Karena gaji kompetitif adalah hak Anda seutuhnya atas kualifikasi dan kontribusi yang Anda berikan kepada perusahaan. Sekali lagi bukan atas kerja rodi. Maka jika Anda bekerja lembur, perusahaan memiliki kewajiban untuk memberikan insentif berupa uang lembur.

Jabatan Tinggi Tapi Sebenarnya Menipu
Jabatan apa itu? Jabatan yang memberi kesan Anda terlihat memiliki posisi penting dalam perusahaan. Seperti halnya Asisten Manajer atau Wakil Direktur. Anda bisa melihat atau merasakanya, di mana Anda berada posisi Asisten Manajer, namun Anda tidak melakukan pekerjaan-pekerjaan yang me-manage. Malah ditugaskan untuk hal yang sifatnya administratif yang membuat Anda sering lembur.

Bagi seorang wakil direktur justru ini lebih menguras waktu Anda, karena akan mengurus semua hal remeh temeh yang sebenarnya bisa dikerjakan oleh direktur itu sendiri.

Bekerja dari Rumah
Ini kadang terlalu asik dan dianggap menjadi hal yang biasa. Tetapi sebenarnya Anda sedang dihadapkan pada posisi lembur. Misalnya ketika Anda di rumah tetapi harus tetap mengirimkan email atau diminta untuk memeriksa laporan, menghubungi klien, dan menyiapkan presentasi sepulang dari kantor, dan masih banyak lagi.

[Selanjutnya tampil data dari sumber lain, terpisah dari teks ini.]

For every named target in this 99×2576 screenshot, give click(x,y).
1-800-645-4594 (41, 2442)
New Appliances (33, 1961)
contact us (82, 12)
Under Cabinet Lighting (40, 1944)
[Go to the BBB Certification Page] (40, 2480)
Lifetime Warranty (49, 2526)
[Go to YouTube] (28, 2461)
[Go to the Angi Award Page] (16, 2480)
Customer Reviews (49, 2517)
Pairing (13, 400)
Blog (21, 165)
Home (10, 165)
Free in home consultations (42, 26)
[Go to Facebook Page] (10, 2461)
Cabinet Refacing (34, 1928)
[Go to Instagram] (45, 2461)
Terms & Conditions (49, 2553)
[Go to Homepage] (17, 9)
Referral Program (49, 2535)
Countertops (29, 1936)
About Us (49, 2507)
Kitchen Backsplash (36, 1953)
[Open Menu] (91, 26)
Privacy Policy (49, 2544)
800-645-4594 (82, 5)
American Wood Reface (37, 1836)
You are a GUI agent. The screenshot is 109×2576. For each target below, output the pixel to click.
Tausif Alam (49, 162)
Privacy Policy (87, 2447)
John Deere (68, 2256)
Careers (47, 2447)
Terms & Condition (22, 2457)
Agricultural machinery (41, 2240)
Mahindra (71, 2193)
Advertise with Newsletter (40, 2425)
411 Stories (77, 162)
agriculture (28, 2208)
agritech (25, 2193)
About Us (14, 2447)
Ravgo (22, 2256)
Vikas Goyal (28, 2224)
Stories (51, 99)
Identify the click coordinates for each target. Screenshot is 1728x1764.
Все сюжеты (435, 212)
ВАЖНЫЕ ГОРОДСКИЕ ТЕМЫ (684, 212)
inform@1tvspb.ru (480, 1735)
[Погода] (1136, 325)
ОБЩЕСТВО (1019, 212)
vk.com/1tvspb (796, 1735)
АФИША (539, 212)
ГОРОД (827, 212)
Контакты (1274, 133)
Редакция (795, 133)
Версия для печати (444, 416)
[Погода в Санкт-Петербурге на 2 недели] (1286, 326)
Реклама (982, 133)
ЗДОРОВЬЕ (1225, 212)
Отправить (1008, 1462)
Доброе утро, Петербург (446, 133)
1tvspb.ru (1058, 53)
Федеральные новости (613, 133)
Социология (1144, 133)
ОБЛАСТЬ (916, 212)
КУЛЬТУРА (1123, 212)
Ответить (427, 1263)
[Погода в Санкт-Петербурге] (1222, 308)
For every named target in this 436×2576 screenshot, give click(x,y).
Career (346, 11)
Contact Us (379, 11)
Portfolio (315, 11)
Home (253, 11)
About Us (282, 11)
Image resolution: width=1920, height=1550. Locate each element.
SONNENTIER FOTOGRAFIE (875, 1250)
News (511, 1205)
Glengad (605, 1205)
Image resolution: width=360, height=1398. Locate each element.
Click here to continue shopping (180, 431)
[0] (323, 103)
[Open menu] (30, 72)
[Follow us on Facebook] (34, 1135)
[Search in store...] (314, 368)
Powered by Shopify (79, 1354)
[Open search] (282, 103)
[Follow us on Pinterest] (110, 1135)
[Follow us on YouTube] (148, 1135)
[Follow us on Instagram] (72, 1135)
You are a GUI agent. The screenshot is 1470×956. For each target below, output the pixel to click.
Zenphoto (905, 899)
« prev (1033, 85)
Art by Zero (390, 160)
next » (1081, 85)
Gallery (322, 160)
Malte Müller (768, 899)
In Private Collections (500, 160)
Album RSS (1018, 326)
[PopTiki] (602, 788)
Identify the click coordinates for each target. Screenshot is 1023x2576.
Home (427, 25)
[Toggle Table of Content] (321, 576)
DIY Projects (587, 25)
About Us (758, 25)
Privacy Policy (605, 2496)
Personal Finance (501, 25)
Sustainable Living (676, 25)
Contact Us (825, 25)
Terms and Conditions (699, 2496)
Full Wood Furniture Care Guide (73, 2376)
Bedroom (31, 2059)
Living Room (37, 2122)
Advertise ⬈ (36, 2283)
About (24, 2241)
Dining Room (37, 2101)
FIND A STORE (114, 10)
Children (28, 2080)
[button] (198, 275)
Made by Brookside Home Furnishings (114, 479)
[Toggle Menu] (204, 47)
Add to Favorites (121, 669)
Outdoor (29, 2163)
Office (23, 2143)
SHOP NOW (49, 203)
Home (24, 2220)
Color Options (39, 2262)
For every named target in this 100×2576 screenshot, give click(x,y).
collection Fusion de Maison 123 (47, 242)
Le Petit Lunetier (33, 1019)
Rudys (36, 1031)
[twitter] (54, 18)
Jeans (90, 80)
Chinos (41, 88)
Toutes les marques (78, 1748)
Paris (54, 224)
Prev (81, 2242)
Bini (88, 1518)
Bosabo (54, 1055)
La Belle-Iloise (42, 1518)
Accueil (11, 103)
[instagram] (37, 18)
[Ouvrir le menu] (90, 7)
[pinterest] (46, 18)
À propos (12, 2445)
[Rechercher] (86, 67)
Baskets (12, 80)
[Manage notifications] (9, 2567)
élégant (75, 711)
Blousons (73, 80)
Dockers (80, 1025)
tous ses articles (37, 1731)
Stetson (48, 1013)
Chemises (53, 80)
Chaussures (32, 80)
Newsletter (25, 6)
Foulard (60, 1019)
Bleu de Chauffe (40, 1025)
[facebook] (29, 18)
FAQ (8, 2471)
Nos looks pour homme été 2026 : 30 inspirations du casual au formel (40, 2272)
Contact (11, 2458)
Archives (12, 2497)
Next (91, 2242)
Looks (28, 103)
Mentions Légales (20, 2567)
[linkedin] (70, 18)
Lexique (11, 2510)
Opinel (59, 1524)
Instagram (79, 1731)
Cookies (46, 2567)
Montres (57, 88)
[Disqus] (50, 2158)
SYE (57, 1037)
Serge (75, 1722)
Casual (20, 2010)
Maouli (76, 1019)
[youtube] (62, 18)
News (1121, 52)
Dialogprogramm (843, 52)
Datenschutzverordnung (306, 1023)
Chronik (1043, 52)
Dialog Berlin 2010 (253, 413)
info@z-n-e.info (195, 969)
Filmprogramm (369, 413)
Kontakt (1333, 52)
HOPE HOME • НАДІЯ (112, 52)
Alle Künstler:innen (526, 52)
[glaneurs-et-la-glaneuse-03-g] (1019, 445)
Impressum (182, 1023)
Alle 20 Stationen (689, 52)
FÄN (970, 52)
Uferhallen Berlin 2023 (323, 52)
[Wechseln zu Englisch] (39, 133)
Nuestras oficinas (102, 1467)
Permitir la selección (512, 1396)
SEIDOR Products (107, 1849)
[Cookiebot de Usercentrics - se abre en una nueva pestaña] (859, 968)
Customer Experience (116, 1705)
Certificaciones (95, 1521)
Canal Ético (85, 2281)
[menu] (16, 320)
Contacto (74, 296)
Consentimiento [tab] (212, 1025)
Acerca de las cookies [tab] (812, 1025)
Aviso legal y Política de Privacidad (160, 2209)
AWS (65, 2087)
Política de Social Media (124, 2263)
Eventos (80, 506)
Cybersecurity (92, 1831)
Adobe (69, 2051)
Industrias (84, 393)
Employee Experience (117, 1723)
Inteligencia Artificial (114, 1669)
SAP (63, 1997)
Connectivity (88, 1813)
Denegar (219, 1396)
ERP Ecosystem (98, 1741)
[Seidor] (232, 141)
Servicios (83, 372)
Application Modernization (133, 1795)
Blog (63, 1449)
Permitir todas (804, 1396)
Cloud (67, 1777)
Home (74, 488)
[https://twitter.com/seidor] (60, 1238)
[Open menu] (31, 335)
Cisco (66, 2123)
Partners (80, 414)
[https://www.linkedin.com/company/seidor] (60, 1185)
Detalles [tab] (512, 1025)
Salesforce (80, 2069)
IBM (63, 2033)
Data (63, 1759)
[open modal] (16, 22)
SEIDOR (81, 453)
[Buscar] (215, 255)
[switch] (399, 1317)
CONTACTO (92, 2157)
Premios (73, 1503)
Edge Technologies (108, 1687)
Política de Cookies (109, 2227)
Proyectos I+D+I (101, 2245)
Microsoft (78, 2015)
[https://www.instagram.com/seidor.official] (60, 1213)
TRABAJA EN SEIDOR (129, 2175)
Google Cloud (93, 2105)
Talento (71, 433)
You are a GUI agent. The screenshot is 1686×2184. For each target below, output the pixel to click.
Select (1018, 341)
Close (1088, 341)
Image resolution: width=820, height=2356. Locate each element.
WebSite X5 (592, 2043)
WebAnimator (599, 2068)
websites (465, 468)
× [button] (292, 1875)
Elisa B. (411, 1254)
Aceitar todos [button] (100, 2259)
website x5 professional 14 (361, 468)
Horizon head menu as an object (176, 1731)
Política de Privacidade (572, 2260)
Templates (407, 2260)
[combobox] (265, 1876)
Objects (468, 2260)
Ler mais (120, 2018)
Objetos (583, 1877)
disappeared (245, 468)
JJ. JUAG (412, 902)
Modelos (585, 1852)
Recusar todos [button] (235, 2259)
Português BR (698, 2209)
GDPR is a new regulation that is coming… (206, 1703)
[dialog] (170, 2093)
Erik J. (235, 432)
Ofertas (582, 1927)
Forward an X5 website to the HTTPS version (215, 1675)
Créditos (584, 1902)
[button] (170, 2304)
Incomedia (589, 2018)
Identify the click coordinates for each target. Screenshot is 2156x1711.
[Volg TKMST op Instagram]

Pernah terpikirkan tidak jika Anda sebenarnya hanya tubuh Anda yang pulang ke rumah, tetapi pikiran tetap di kantor. Ini kerap dimanfaatkan beberapa perusahaan karena Anda dianggap memiliki sumber daya lebih seperti laptop dan koneksi internet untuk menyelesaikannya.